▸ SET EXERCISE
Rewrite the lines of the material between the line containing "Image resolution: width=1360" and the line containing "Looking at the screenshot, I should [547, 304].", inclusive, as a JSON list of strings with one string per line, leaving out blank lines.
----
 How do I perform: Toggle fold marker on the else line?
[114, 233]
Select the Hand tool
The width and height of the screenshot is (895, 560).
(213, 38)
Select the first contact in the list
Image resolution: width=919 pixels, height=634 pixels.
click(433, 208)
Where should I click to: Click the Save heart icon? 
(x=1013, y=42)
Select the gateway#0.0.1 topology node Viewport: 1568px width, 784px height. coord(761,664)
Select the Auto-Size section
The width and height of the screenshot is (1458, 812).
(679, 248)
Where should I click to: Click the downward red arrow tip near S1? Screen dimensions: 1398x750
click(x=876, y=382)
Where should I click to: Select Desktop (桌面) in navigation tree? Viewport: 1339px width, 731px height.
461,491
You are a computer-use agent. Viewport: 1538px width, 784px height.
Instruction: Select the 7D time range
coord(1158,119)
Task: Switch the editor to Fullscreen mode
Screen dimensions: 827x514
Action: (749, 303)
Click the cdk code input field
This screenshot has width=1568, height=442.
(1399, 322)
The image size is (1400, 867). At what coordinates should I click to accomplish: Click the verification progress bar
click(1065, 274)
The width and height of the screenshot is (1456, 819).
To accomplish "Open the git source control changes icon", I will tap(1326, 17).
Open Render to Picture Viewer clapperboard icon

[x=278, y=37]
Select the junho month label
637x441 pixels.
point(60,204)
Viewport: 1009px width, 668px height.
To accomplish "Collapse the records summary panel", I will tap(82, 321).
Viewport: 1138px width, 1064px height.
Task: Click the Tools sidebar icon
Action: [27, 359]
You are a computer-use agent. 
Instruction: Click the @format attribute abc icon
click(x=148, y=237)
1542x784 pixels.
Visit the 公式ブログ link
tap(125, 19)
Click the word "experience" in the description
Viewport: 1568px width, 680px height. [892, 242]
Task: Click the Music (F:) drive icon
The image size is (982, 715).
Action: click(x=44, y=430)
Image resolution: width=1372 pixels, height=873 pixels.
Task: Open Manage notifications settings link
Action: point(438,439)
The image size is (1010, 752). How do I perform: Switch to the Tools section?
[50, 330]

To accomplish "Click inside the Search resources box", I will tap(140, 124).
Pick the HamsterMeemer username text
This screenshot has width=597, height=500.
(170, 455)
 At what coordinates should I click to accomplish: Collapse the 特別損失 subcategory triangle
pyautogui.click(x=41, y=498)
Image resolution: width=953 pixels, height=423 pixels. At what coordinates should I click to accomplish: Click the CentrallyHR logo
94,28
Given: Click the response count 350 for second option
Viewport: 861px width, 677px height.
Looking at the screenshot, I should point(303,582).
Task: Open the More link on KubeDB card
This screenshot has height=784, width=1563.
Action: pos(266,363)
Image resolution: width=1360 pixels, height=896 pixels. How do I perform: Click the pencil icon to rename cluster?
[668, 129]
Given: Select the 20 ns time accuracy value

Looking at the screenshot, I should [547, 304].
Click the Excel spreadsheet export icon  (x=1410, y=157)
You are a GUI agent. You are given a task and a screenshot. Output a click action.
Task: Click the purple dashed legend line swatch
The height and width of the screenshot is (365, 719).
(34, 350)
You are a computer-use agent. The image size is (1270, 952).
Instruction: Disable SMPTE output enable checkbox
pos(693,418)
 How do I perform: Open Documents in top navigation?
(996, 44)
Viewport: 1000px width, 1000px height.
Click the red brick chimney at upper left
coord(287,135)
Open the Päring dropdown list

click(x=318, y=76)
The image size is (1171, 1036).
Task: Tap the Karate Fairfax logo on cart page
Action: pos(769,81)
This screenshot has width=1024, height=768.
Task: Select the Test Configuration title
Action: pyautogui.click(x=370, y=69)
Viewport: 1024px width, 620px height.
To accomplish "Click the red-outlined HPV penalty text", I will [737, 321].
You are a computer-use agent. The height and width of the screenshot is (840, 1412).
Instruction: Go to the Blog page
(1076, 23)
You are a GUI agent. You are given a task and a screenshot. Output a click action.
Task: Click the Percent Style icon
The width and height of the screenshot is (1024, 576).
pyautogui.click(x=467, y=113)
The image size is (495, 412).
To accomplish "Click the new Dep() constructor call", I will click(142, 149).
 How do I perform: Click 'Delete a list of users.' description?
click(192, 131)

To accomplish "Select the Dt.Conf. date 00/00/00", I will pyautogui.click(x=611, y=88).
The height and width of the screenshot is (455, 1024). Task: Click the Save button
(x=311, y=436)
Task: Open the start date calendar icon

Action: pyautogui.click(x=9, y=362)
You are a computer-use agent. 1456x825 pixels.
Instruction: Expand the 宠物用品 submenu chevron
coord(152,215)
----
▸ COMPLETE ANSWER
[
  "Image resolution: width=1360 pixels, height=896 pixels. How do I perform: Click the pencil icon to rename cluster?",
  "[668, 129]",
  "Given: Select the 20 ns time accuracy value",
  "Looking at the screenshot, I should [547, 304]."
]